(Pixel coordinate grounding data)
BEGIN

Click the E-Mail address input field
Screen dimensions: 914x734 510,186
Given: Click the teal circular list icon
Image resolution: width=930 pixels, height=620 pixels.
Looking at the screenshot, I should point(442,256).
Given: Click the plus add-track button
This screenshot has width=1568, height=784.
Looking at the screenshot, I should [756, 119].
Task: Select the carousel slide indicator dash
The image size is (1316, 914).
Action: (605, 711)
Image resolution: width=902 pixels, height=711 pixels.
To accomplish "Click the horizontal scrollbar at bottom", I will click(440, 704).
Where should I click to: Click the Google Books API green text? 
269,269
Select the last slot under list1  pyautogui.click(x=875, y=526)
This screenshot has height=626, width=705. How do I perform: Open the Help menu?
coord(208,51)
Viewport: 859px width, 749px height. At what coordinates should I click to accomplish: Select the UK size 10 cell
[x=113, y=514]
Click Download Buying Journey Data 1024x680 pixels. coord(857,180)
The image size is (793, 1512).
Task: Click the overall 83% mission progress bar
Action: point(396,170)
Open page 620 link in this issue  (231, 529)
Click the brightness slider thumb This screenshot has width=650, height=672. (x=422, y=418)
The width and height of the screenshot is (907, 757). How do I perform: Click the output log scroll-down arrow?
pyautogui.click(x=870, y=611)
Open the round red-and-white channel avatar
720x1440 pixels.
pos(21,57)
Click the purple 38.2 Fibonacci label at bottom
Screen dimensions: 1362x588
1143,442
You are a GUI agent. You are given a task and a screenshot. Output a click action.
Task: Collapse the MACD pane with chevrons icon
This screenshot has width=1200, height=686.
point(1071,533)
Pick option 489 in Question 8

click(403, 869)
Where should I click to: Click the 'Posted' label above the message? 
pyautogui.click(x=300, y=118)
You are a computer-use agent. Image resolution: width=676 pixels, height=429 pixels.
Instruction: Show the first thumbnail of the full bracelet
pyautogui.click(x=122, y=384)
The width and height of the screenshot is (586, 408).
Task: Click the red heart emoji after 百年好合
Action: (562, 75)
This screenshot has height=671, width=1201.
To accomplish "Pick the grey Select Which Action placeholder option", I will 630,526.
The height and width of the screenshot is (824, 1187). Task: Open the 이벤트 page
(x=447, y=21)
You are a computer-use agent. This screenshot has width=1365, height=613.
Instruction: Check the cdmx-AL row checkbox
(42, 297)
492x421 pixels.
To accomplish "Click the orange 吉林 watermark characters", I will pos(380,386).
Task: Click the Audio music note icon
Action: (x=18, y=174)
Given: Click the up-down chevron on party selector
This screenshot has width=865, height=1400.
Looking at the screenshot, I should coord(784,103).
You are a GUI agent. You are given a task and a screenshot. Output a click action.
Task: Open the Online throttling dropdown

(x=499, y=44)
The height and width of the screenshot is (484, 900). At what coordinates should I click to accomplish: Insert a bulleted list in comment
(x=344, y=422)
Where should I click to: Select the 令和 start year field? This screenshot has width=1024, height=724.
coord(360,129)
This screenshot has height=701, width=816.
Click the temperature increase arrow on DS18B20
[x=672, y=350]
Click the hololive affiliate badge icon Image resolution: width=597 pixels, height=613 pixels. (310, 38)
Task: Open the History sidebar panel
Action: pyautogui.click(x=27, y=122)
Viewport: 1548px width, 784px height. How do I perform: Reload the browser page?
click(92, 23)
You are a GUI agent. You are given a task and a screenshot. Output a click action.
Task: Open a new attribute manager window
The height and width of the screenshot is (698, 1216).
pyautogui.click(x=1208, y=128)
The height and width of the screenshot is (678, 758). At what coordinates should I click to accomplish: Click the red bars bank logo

END

Copy the records exactly.

→ Task answer:
Click the E-Mail address input field
Screen dimensions: 914x734 510,186
Given: Click the teal circular list icon
Image resolution: width=930 pixels, height=620 pixels.
Looking at the screenshot, I should point(442,256).
Given: Click the plus add-track button
This screenshot has width=1568, height=784.
Looking at the screenshot, I should [756, 119].
Task: Select the carousel slide indicator dash
The image size is (1316, 914).
Action: (605, 711)
Image resolution: width=902 pixels, height=711 pixels.
To accomplish "Click the horizontal scrollbar at bottom", I will click(440, 704).
Where should I click to: Click the Google Books API green text? 
269,269
Select the last slot under list1  pyautogui.click(x=875, y=526)
This screenshot has height=626, width=705. How do I perform: Open the Help menu?
coord(208,51)
Viewport: 859px width, 749px height. At what coordinates should I click to accomplish: Select the UK size 10 cell
[x=113, y=514]
Click Download Buying Journey Data 1024x680 pixels. coord(857,180)
The image size is (793, 1512).
Task: Click the overall 83% mission progress bar
Action: point(396,170)
Open page 620 link in this issue  (231, 529)
Click the brightness slider thumb This screenshot has width=650, height=672. (x=422, y=418)
The width and height of the screenshot is (907, 757). How do I perform: Click the output log scroll-down arrow?
pyautogui.click(x=870, y=611)
Open the round red-and-white channel avatar
720x1440 pixels.
pos(21,57)
Click the purple 38.2 Fibonacci label at bottom
Screen dimensions: 1362x588
1143,442
You are a GUI agent. You are given a task and a screenshot. Output a click action.
Task: Collapse the MACD pane with chevrons icon
This screenshot has width=1200, height=686.
point(1071,533)
Pick option 489 in Question 8

click(403, 869)
Where should I click to: Click the 'Posted' label above the message? 
pyautogui.click(x=300, y=118)
You are a computer-use agent. Image resolution: width=676 pixels, height=429 pixels.
Instruction: Show the first thumbnail of the full bracelet
pyautogui.click(x=122, y=384)
The width and height of the screenshot is (586, 408).
Task: Click the red heart emoji after 百年好合
Action: (562, 75)
This screenshot has height=671, width=1201.
To accomplish "Pick the grey Select Which Action placeholder option", I will 630,526.
The height and width of the screenshot is (824, 1187). Task: Open the 이벤트 page
(x=447, y=21)
You are a computer-use agent. This screenshot has width=1365, height=613.
Instruction: Check the cdmx-AL row checkbox
(42, 297)
492x421 pixels.
To accomplish "Click the orange 吉林 watermark characters", I will pos(380,386).
Task: Click the Audio music note icon
Action: (x=18, y=174)
Given: Click the up-down chevron on party selector
This screenshot has width=865, height=1400.
Looking at the screenshot, I should coord(784,103).
You are a GUI agent. You are given a task and a screenshot. Output a click action.
Task: Open the Online throttling dropdown

(x=499, y=44)
The height and width of the screenshot is (484, 900). At what coordinates should I click to accomplish: Insert a bulleted list in comment
(x=344, y=422)
Where should I click to: Select the 令和 start year field? This screenshot has width=1024, height=724.
coord(360,129)
This screenshot has height=701, width=816.
Click the temperature increase arrow on DS18B20
[x=672, y=350]
Click the hololive affiliate badge icon Image resolution: width=597 pixels, height=613 pixels. (310, 38)
Task: Open the History sidebar panel
Action: pyautogui.click(x=27, y=122)
Viewport: 1548px width, 784px height. How do I perform: Reload the browser page?
click(92, 23)
You are a GUI agent. You are given a task and a screenshot. Output a click action.
Task: Open a new attribute manager window
The height and width of the screenshot is (698, 1216).
pyautogui.click(x=1208, y=128)
The height and width of the screenshot is (678, 758). At what coordinates should I click to accomplish: Click the red bars bank logo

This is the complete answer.